From the first microscope to the sequencing of the human genome, the story of scientific progress has been closely intertwined with the development of technology. Our scientists continually develop new tools and push the limits of molecular imaging, genetic sequencing, cell engineering, high-throughput drug screening, proteomics, microfluidics, and many other technologies.
In 2015, the university acquired two cryo-electron microscopes, which use extremely cold temperatures rather than chemicals to preserve specimens, making it possible to capture very high-resolution images of biological samples in their natural state. With the help of advanced cameras and processing software, molecular complexes can be viewed at the scale of individual atoms.
The microscopes are already revolutionizing the work of Rockefeller’s structural biologists, who are interested in understanding how individual molecules interact to read DNA, transport nutrients through membranes, or perform other vital biological tasks.

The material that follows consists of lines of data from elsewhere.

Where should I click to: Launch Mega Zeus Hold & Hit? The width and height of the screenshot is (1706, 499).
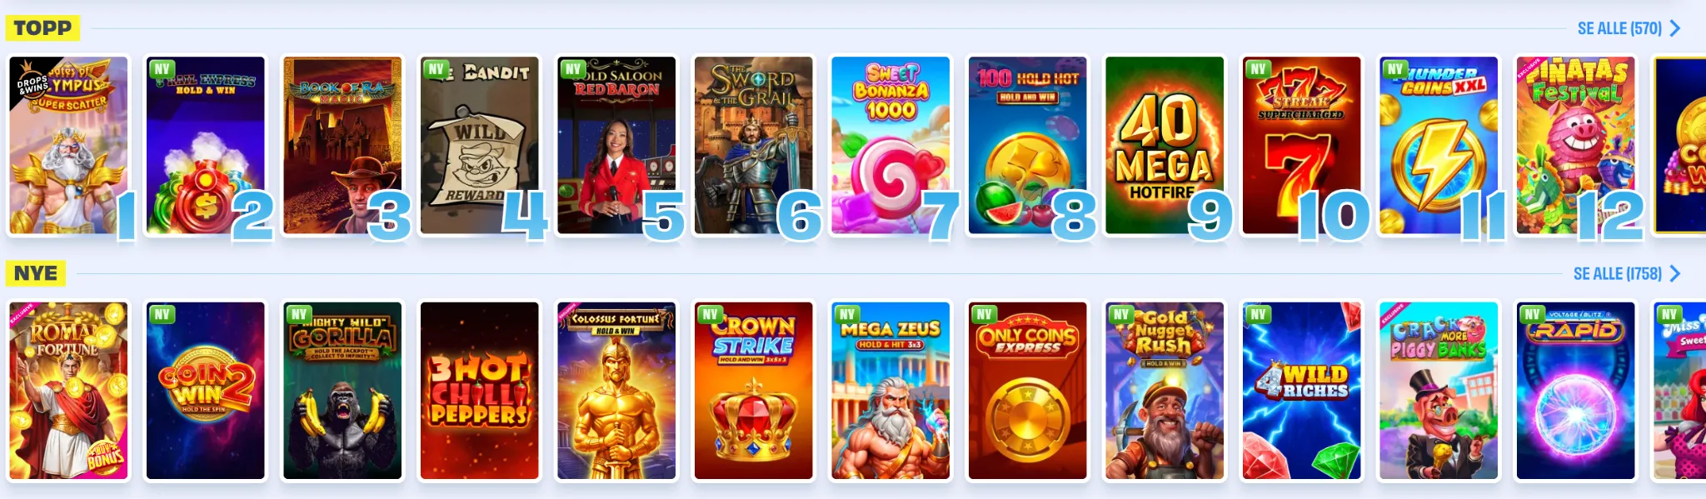890,391
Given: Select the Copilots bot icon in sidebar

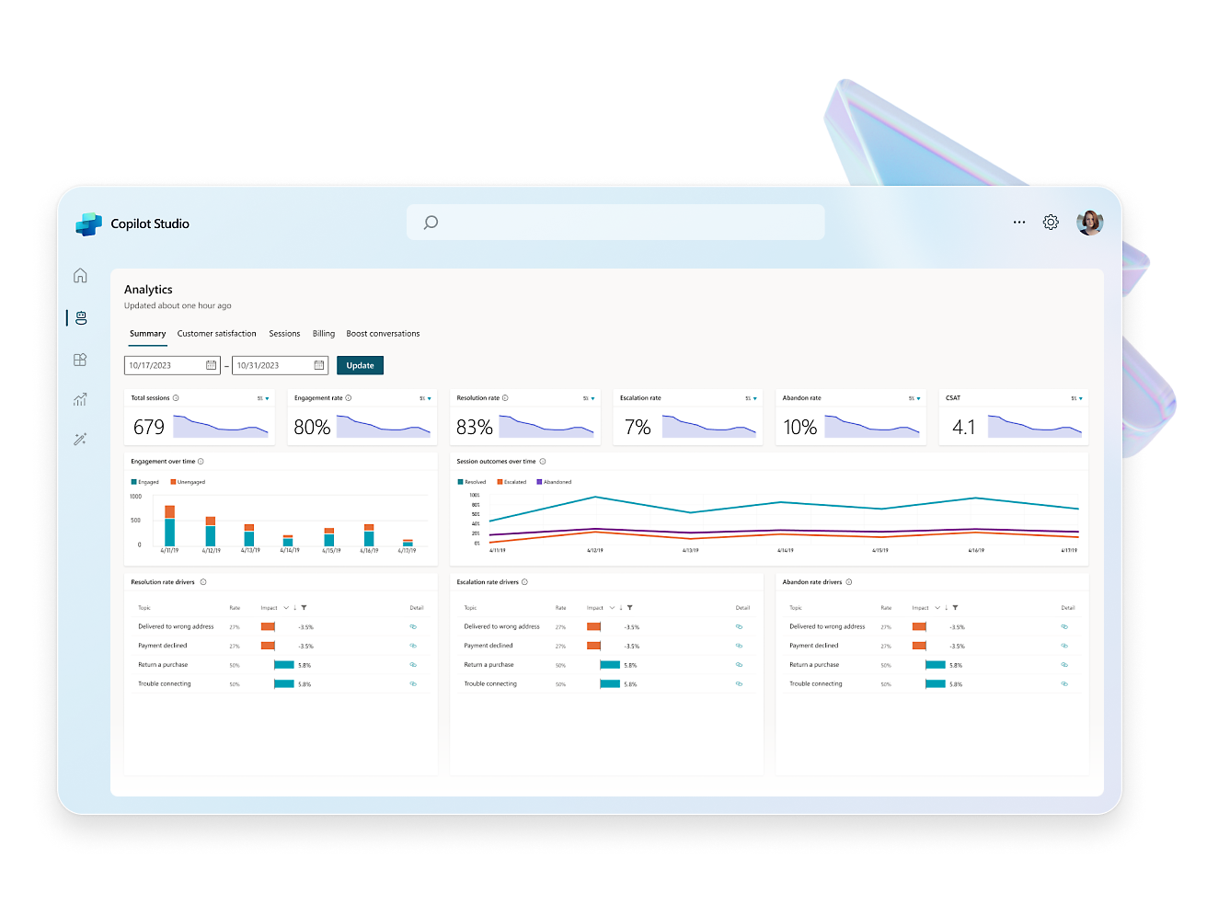Looking at the screenshot, I should [81, 318].
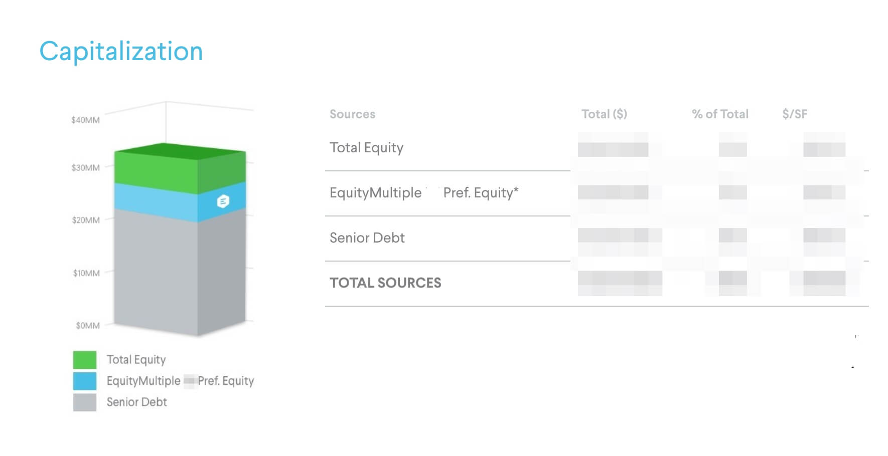Click the $40MM axis label
Viewport: 888px width, 456px height.
[x=85, y=120]
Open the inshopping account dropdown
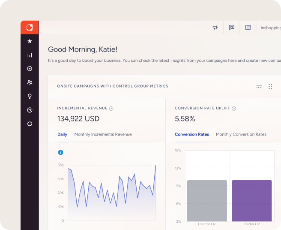The height and width of the screenshot is (230, 281). tap(270, 28)
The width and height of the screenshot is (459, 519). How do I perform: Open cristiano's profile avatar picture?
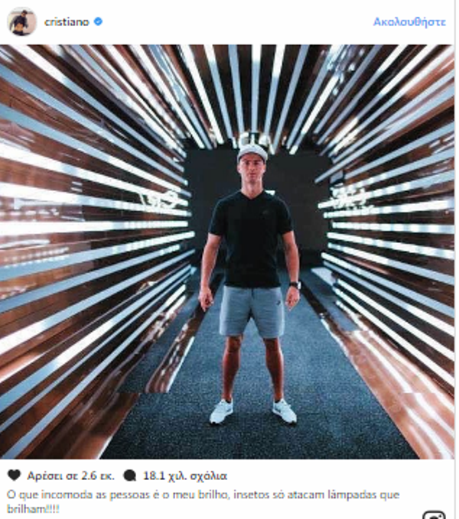(x=22, y=21)
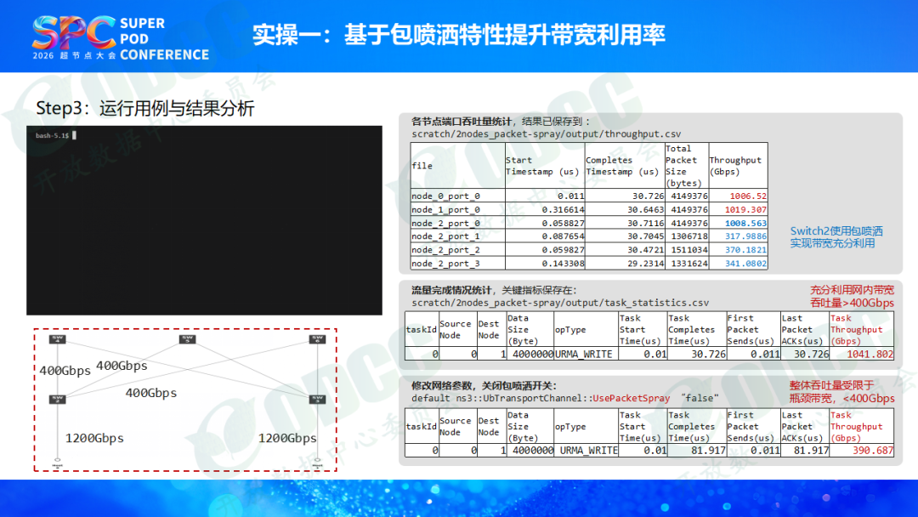The width and height of the screenshot is (918, 517).
Task: Click the SW 6 switch node icon
Action: (318, 340)
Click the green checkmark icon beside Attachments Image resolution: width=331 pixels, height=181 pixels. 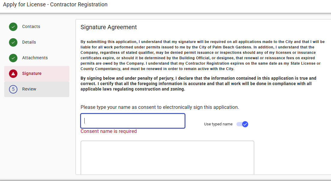tap(13, 58)
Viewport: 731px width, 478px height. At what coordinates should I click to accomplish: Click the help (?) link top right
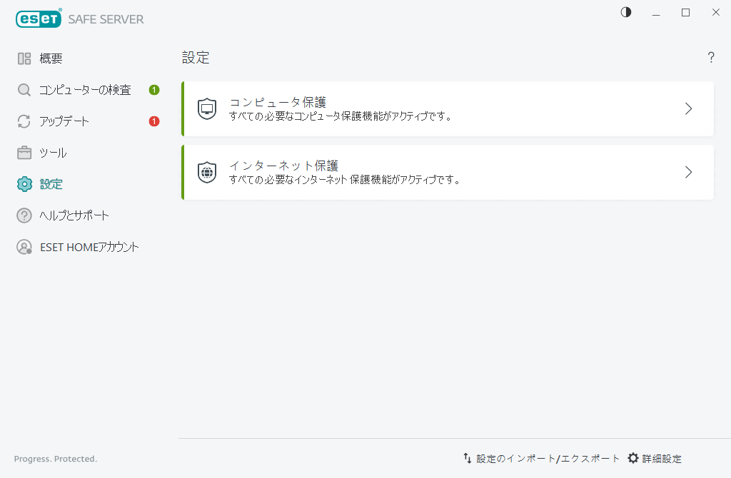(x=711, y=57)
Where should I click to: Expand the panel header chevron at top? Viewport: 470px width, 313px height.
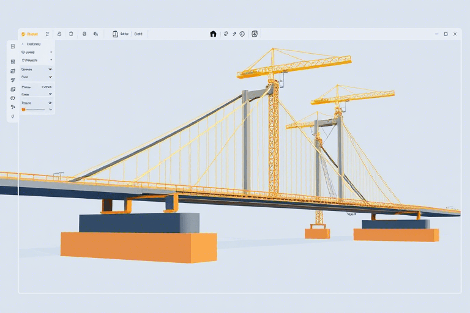pyautogui.click(x=23, y=45)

To store and process the enormous data sets being generated by cryo-electron microscopy, as well as by genetic sequencing, high-throughput screening, and other analytic tools, the university has invested in high-performance computing and bioinformatics capabilities. These include a 1,600-core supercomputer that represents a doubling of the university’s existing server-based computing power, along with new data storage infrastructure and analytics expertise. The bioinformatics facilities will help drive discovery in data-heavy fields such as genomics and drug discovery.
This year we also opened a precision fabrication facility with a laser cutter, CNC mill, and 3D printing capabilities. This equipment allows for the rapid creation of highly specialized tools to customize microscopes or design behavioral experiments, among other uses.